But this was a subject that Peetyuk was still not prepared to take lightly.
“We not come to Churchill yet,” he said shortly. “Better you keep eyes open and mouth shut.”
A sharp lookout was certainly essential on Big River, which was becoming more and more like a slalom slope. Rapid succeeded rapid all day long and it was seldom that the youngsters could relax for more than a few moments at a time. But they were becoming increasingly skillful and they were making such good time that instead of camping early they continued to run downstream until almost dusk. Jamie and Peetyuk were in the lead as they swung around a sharp bend and entered a steep, roaring chute at a point where the river narrowed. The rapid was a bad one, and the travelers would normally have halted to reconnoiter before attempting to run it, but they were full of confidence and Jamie elected to head straight into it.

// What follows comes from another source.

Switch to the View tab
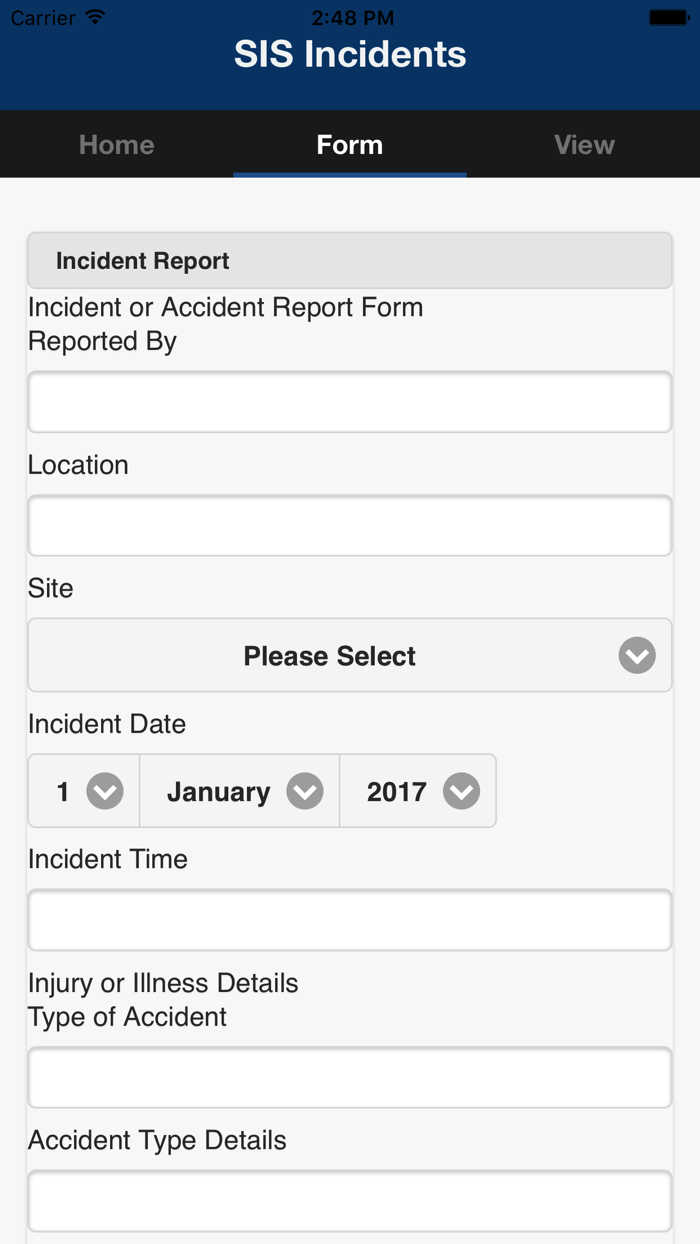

He and Peetyuk had their hands full, for there was a ledge right across the river halfway down where a huge curling backwave reared up as a solid wall of water. Their canoe shot through this wall without mishap, although both boys were drenched. There was a deep pool below it, and here the two boys held the canoe in check while they waited for Awasin and Angeline, whose canoe was not far behind.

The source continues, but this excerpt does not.